General Measurement Model Including Elements Related to MEC

The traditional measurement model related to the estimators of reliability assumes that Rit and factor/principal component loadings are deflation-free. This is a too optimistic assumption, as illustrated in Figure 1. Knowing that a certain part of the measurement error is strictly technical or mechanical but that its magnitude could be reduced, Metsämuuronen (2022a,c) suggested reconceptualizing the classic relationship of X = T + Eas:

$\begin{array}{ll}X=T+\left(E_{Random}+E_{MEC}\right),& (16)\end{array}$

where the element E_MEC related to deflation is visible. Consequently, we can reconceptualize the measurement model in eq. (12) as:

$\begin{array}{ll}{x}_i=w_i\times \theta +\left(e_{i\text{\_}Random}+e_{wi\theta \text{\_}MEC}\right),& (17)\end{array}$

where the element e_{wi θ_MEC} refers to the fact that the magnitude of the mechanical error depends on the characteristics of the weighting factor w, item i, and score variable θ. In visual forms, the traditional and the MEC-including measurement models are illustrated in Figures 2A,B (Metsämuuronen, 2022a). Notably, in Figure 2, the magnitude of the error in both models is equal, but in Figure 2B, the elements related to MEC are visible.

FIGURE 2

Figure 2. Measurement models without and with elements of MEC. (A) Traditional measurement model. (B) Measurement model including elements of MEC.

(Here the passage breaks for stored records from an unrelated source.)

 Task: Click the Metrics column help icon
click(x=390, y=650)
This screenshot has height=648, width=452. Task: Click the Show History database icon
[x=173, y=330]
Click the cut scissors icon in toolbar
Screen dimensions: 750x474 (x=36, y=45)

If we select a weight factor w_i such that the magnitude of the mechanical error is as small as possible, the magnitude of the error component related to deflation may be near zero, that is, e_{wi θ _MEC} ≈ 0. This would lead to an MEC-corrected (MECC) measurement model where the measurement error would be as near the MEC-free condition as possible, that is:

$\begin{array}{l}{x}_i=w_{i\text{\_}MECC}\times \theta +\left(e_{i\text{\_}Random}+e_{wi\theta \text{\_}MEC}\right)\\ \approx w_{i\text{\_}MECC}\times \theta +e_{i\text{\_}Random}.& (18)\end{array}$

The measurement model with a near-MEC-free weight factor such as R_PC, R_REG, G, D, G₂, D₂, R_AC, and E_AC, is illustrated in Figure 3.

FIGURE 3

Figure 3. MEC-corrected one-latent variable measurement model.

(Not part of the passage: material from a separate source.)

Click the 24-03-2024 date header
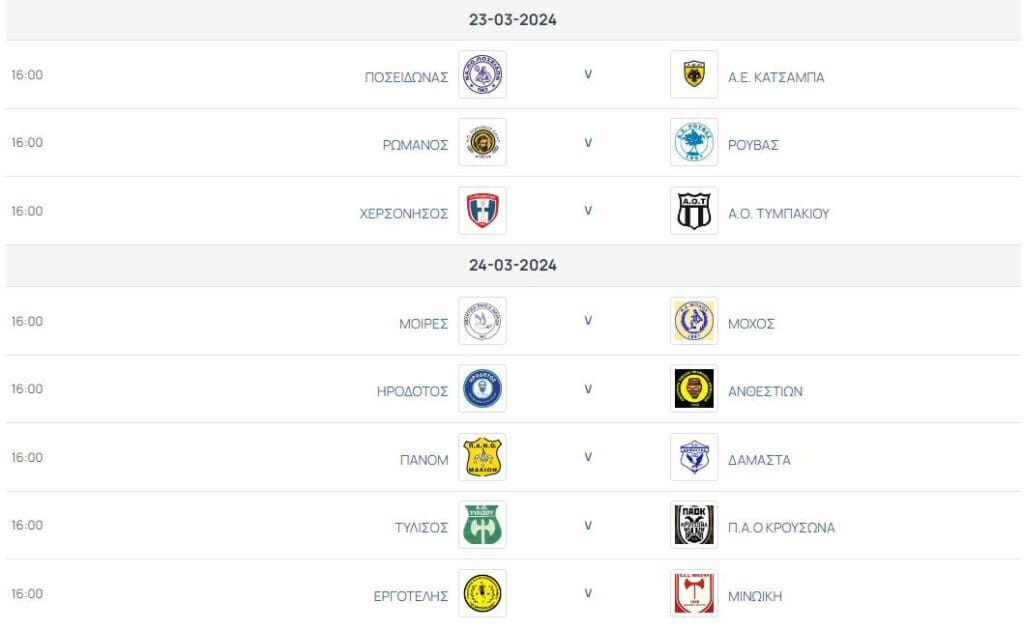pos(513,265)
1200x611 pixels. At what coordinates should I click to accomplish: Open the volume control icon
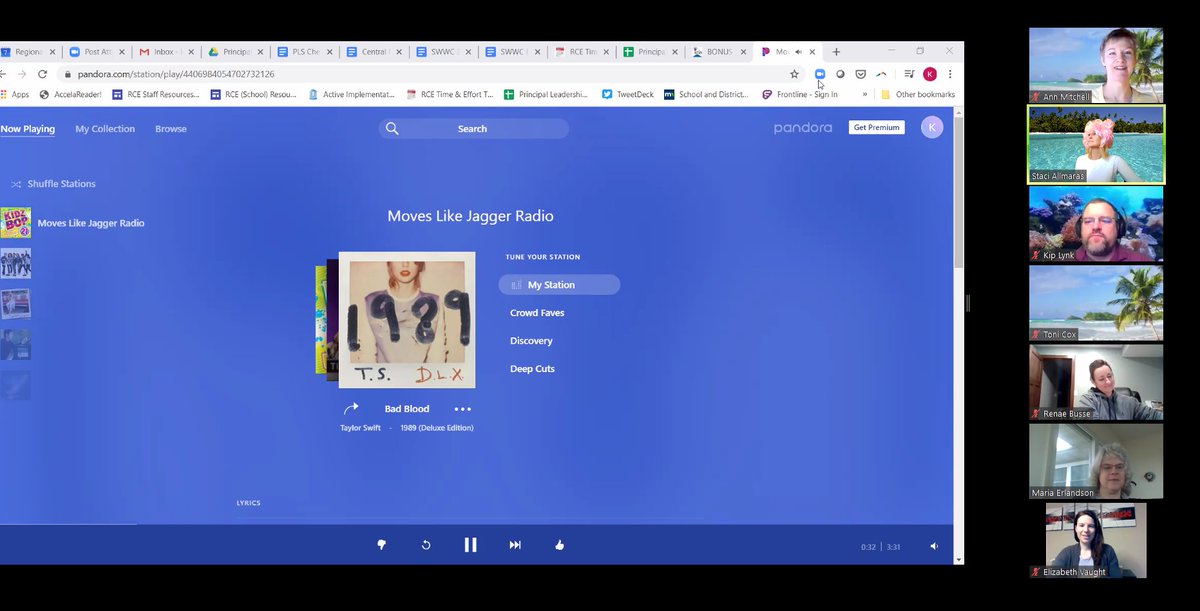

This conceptualization leads to item-wise MEC-corrected error variance (${\psi }_{i\text{\_}MECC}^2$):

$\begin{array}{ll}{\sigma }_{E\text{\_}MECC}^2={\psi }_{i\text{\_}MECC}^2=1-w_{i\text{\_}MECC}^2,& (19)\end{array}$

where $e_{i\text{\_}MECC}\stackrel{~}{}N(0,{\psi }_{i\text{\_}MECC}^2)$ and ${\psi }_{i\text{\_}MECC}^2=1-w_{i\text{\_}MECC}^2$. Then, after MEC-correction, eq. (15) can be written as:

$\begin{array}{ll}{\displaystyle \sum _{i=1}^k}{x}_i={\displaystyle \sum _{i=1}^k}{w}_{i\text{\_}MECC}\times \theta +{\displaystyle \sum _{i=1}^k}{e}_{i\text{\_}Random},& (20)\end{array}$

and the MEC-corrected error variance of the test score can be written as:

$\begin{array}{ll}{\displaystyle \sum _{i=1}^k}{\psi }_{i\text{\_}MECC}^2={\displaystyle \sum _{i=1}^k}\left(1-w_{i\text{\_}MECC}^2\right),& (21)\end{array}$

This conceptualization leads to short-cuts to estimate deflation-corrected reliability. These estimators are divided into two families as discussed above: on the one hand, Rit is replaced by a different coefficient in MECRs: on the other hand, an attenuation-corrected estimator of correlation is used in ACERs. These estimators are short-cuts in the sense that until a sound theoretical basis for a new way of thinking, defining, and estimating reliability is developed, these practical options would lead to a reasonable alternative to deflation-corrected estimates of reliability.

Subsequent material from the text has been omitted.